Locating Europe

Author (Person)
Series Title
Series Details Vol.4, No.3, September 2002, p265-284
Publication Date September 2002
ISSN 1461-6696
Content Type

Abstract:

This paper describes the emerging European public space and identity, as it is built and exercised in educational spheres. Discussions on European public space are overlaid with assumptions and requisites of a shared identity and culture. I argue that the presumed inextricable link between such constructs as identities, cultures and political communities is neither tenable nor empirically suitable in the European case. My substantive examples come from an empirical analysis of history and civics school books, as well as public debates and conflicting claims surrounding education. As projected in educational spheres, European identity is a loose collection of civic ideals and principles, such as democracy, progress, equality and human rights. This assemblage of principles and their enactment is what affords the ties that bind in the European public space.
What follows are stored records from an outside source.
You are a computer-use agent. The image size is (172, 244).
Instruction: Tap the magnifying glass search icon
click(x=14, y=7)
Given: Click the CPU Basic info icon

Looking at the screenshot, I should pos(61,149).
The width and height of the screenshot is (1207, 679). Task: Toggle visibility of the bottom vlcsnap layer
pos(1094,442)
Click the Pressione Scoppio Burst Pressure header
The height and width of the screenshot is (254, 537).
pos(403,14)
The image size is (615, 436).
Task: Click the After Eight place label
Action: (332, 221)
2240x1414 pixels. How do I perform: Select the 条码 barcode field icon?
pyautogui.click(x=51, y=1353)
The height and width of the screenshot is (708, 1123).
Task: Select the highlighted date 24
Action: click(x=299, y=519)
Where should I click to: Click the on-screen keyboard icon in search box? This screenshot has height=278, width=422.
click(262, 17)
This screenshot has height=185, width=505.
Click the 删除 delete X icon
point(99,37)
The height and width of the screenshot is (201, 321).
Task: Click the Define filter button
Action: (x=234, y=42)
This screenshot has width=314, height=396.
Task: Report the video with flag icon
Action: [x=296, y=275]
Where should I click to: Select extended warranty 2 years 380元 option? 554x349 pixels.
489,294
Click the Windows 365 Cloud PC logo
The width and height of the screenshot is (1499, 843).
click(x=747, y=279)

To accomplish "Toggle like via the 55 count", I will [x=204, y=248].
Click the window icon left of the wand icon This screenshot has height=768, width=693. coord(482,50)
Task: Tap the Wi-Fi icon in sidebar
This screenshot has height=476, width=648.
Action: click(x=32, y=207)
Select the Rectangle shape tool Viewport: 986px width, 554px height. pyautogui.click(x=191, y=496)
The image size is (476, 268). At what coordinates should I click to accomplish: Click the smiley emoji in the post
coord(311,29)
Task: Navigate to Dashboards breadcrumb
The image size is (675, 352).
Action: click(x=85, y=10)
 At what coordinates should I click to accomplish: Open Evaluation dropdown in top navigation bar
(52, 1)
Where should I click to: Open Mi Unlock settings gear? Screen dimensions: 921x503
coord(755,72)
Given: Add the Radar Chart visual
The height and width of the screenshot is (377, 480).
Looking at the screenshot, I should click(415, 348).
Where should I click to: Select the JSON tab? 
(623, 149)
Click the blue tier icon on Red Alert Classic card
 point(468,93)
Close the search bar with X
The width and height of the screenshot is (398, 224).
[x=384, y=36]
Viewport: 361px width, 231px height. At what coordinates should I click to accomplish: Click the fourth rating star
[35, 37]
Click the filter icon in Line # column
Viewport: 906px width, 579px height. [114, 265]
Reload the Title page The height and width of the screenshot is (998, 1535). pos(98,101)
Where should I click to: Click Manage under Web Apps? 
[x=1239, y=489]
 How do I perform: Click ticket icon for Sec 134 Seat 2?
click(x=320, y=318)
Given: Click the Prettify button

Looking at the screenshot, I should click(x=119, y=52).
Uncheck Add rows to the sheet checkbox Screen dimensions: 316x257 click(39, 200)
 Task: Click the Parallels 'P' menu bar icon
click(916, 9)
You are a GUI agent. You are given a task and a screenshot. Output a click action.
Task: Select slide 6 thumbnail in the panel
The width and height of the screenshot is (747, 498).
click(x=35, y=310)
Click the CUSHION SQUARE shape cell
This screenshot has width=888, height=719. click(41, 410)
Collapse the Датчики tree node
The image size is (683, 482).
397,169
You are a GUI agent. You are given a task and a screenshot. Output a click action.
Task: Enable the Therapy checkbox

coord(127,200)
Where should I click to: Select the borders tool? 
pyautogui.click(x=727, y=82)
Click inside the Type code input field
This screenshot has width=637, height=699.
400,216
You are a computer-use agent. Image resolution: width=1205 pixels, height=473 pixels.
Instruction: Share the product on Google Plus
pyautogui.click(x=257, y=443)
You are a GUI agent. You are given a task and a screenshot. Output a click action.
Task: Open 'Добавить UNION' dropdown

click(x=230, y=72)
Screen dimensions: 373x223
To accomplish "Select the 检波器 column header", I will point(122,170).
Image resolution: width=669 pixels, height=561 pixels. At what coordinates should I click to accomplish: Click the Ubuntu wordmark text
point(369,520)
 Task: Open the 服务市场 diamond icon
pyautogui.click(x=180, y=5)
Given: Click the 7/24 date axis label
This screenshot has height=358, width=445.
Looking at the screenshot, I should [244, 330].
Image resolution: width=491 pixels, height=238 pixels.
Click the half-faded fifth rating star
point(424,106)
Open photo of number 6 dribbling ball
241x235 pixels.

European identity as it happens is not on course to replace the nation but reinterprets it as another repository of the same ideals and principles for which Europe stands. The nation still comes across as a source of identification but is no longer unique or commanding, far from its familiar self. The emerging Europe is a space for participation but it does not imply the existence of a European demos or polity in the conventional sense - based on consensus and uniformity. European public space is open to conflict and also creates its own conflicts. It includes multiple spheres and subjects, and is created through the activities of a growing contingent of social and political actors, who engage in the discourse of Europe and deploy strategic action, with or without institutionalised contact with the EU.